GYMPIE-born troubadour Darren Hanlon doesn’t have an issue in going back to his beginnings, revisiting songs from his much-loved old Lismore university band The Simpletons.

Songs like These Days, 2480, F and Buzz Aldrin often end up on the set list.

One of the fan favourites The Pipes stirred up some emotions on his last tour.

“I started doing that one again, just recently on tour. I just decided to pull it out on the last show. It was up around Lismore where we played and people were crying when I sang that song. I just thought oh wow, it’s such a beautiful, simple, but powerful song and it’s really fun to sing,” Hanlon said.

“Playing The Simpletons songs kind of grounds me, especially when I’m feeling nervous. That’s why I always do them. It somehow just brings me back down if I’m really struggling with nerves. So that’s why These Days comes out. I find it a really comforting song.”

Hanlon recently moved back to his hometown of Gympie with his partner, US folk singer Shelley Short where they have raised their son Rocky and welcomed the new addition to the family, their 11-week-old boy.

They had spent years living in between Portland in the US state of Oregon and Melbourne.

“It’s pretty rare that I spend this much time [in Gympie]. I haven’t spent this much time here since I moved out when I was 18.

“It’s a bit challenging being back here. I do miss Melbourne and we’re going to be going back to America next year. But it’s quite psychologically challenging returning to your childhood hometown and to live you know.

“The weird thing is, I feel like my own memories are being erased. I’d always come back to Gympie with a sense of nostalgia but I’ve lost that now because I’m here all the time. It’s now become this place where I see it through my kids’ eyes.

“I started, just out of the monotony of pushing a pram around the same streets within a 2km radius, I started coming up with this concept of a very claustrophobic album just about whatever we see on our walks in the morning.

“So maybe now that we’ve got a new baby, I'll continue that and explore this theme of mind-numbing suburbia through my kids eyes.

“But I’ve got some pretty good songs out of it.”

Besides his family growing, since moving to Gympie there’s been Covid, a major flood and amongst all of that, his sixth studio album Life Tax.

Life Tax is his most pared down and gentle album to date. It features longtime live favourites Lapsed Catholic and Freight Train From Kyogle.

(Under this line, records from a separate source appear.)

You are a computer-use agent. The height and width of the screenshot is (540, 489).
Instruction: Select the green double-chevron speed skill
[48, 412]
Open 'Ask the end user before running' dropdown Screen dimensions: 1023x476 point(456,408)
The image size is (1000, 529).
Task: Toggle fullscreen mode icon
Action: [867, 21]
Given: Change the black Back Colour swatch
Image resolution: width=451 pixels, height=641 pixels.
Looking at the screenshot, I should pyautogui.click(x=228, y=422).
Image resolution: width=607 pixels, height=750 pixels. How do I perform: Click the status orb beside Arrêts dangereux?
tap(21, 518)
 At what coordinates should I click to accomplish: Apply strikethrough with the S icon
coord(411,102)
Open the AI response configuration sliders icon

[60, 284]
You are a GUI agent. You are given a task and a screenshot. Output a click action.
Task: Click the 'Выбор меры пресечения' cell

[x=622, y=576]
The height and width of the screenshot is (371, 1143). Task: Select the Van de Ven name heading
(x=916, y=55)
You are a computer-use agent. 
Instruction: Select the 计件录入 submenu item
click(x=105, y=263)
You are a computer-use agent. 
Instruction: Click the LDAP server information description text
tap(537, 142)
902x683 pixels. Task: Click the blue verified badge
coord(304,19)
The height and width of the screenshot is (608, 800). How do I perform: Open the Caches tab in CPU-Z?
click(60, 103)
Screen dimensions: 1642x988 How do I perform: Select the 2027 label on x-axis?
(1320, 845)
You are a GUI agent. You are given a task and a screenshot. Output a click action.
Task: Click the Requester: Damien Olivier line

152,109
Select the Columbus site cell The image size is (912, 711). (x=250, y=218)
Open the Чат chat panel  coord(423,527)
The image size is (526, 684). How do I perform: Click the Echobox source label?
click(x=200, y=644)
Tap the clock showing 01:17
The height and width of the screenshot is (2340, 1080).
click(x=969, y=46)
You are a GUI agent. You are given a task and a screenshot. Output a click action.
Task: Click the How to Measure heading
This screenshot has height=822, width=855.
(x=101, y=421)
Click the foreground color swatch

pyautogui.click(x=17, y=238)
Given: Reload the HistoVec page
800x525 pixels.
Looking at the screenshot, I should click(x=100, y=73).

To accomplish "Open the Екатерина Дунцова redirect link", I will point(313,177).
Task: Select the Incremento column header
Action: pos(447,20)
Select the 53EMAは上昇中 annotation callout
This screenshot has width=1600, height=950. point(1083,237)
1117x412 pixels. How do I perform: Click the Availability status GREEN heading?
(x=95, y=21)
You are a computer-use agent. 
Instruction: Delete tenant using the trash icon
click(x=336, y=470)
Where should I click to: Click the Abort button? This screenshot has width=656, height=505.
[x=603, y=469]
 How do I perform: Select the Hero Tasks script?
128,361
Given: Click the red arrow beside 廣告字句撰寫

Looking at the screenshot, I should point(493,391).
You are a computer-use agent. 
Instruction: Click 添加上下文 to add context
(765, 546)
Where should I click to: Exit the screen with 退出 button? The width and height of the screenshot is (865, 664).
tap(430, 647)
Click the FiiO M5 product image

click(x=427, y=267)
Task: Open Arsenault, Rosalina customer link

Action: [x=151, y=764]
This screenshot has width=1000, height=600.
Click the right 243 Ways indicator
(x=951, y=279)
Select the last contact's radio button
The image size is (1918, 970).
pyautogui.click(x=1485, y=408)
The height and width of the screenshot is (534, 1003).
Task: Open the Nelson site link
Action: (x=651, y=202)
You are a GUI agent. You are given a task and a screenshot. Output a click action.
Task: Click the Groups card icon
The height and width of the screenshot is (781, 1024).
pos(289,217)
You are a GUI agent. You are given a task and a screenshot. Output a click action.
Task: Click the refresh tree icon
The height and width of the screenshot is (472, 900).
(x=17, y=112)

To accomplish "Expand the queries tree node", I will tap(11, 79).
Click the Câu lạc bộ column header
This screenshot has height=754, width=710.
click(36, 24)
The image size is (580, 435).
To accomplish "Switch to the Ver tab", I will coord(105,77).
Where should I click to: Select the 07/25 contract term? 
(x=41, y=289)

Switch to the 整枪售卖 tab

Life Tax was pretty much done. It was meant to be a much more orchestrated album but because we all scurried home when Covid hit I didn’t get to put any of the other instrumentation on it, so it’s quite a sparse record.

“I tried doing it from Gympie over email and all that kind of stuff, but it just was a real struggle because someone would go into the studio and I’m not there and you want to change something, it was a rigmarole so I just gave up, put it out, pretty stripped back.

“Since then, well Covid happened, but last year I ended up inadvertently having the busiest traveling year I’ve ever had in my whole career.

“But I managed to drag the family around for a lot of it. There were two European tours and three Australian tours.”

The change in his lifestyle hasn’t affected his creativity, although Hanlon says finding the time to work on new material is a bit more difficult.

“Up until I was 47 I had all this disposable time. Being a parent is like running a cafe and having an amateur theatre sports troupe so I’m constantly trying to make up songs.

“There’s one element of repetition but then there’s another where the audience just want new material all the time. So I’ve got to keep coming up with new stuff.”

The Simpletons

One milestone for his career in the New Year will be a one-off show of hits and favourites with his old drummer Bree van Reyk and the Tasmanian Symphony Orchestra in Hobart as part of the Mona Foma festival.

The show came about through Violent Femmes bass player Brian Ritchie, who is the artistic director of Mona Foma.

“I can’t even believe that it’s happening,” Hanlon said.

“Brian Richie, he’s been a real champion of mine. I met him when we did two separate tours with the Violent Femmes years ago. So we got to know each other pretty well.

“They play massive shows in America and he always gets me up to sing a song with them and the crowd is like ‘who’s that weird Australian guy?’

“He’s always trying to promote me and I’m really grateful for it. So he just said, ‘One day you should be playing with the Tasmanian Symphony’ and I just said ‘Are you serious?’

“He said that to me first maybe five years ago and it has taken this long for it to actually happen.”

Until then the tradition of the Darren Hanlon Christmas show comes to Brisbane on December 22 – his 18th Christmas Show tour.

“I never have a setlist so I can never really say what to expect, but Christmas is usually time for a greatest hits kind of vibe. They don’t want to hear too much new stuff. There’ll be a good cross section.”

Darren Hanlon’s Christmas Show will be at the Judith Wright Arts Centre on December 22, with support Emily Joy Simms.